[Open Source and Project Combat: Open Source Combat] 78 | Open Source Combat II (Part 1): Learning from Unix Open Source Development to Deal with Large and Complex Project Development

The difficulty of software development is nothing more than two points. One is technical difficulty, which means that the amount of code is not necessarily large, but the problem to be solved is more difficult, and some relatively deep technical solutions or algorithms are needed. People” can handle it, such as automatic driving, image recognition, high-performance message queue, etc.; the second is complexity, which means that the technology is not difficult, but the project is huge, the business is complicated, the amount of code is large, and many people participate in the development , such as logistics systems, financial systems, etc. The first point involves subdividing professional domain knowledge, and has nothing to do with the design and coding that our column will talk about, so we focus on the second point, how to deal with the complexity of software development.

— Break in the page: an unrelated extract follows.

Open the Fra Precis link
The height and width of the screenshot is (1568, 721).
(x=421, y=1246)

Anyone can write a simple "hello world" program. Thousands of lines of code can be maintained by anyone. However, when the code exceeds tens of thousands, hundreds of thousands, or even hundreds of thousands or millions of lines, the complexity of the software will increase exponentially. In this case, we not only require the program to run correctly, but also require the code to be understandable and maintainable. In fact, the complexity is not only reflected in the code itself, but also in collaborative research and development. How to manage a large team for orderly collaborative development is also a very complicated problem.

How to deal with complex software development? The Unix open source project is an example worth studying.

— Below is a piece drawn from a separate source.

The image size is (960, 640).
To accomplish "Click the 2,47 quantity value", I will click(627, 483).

Unix was born in 1969 and has been evolving until now. The amount of code is several million lines. Such a huge project development can be developed in such a perfect way, and it can be maintained for a long time to maintain sufficient code quality. There are many successful experiences that can be used for reference. . Therefore, next, we will use the development of Unix open source projects as an introduction, divide the time of three classes, and use the following three topics to talk in detail about the methodology for dealing with complex software development. I hope these experiences can be of use to you, and when you face the development of complex projects in the future, you will be able to deal with them in an orderly and orderly manner.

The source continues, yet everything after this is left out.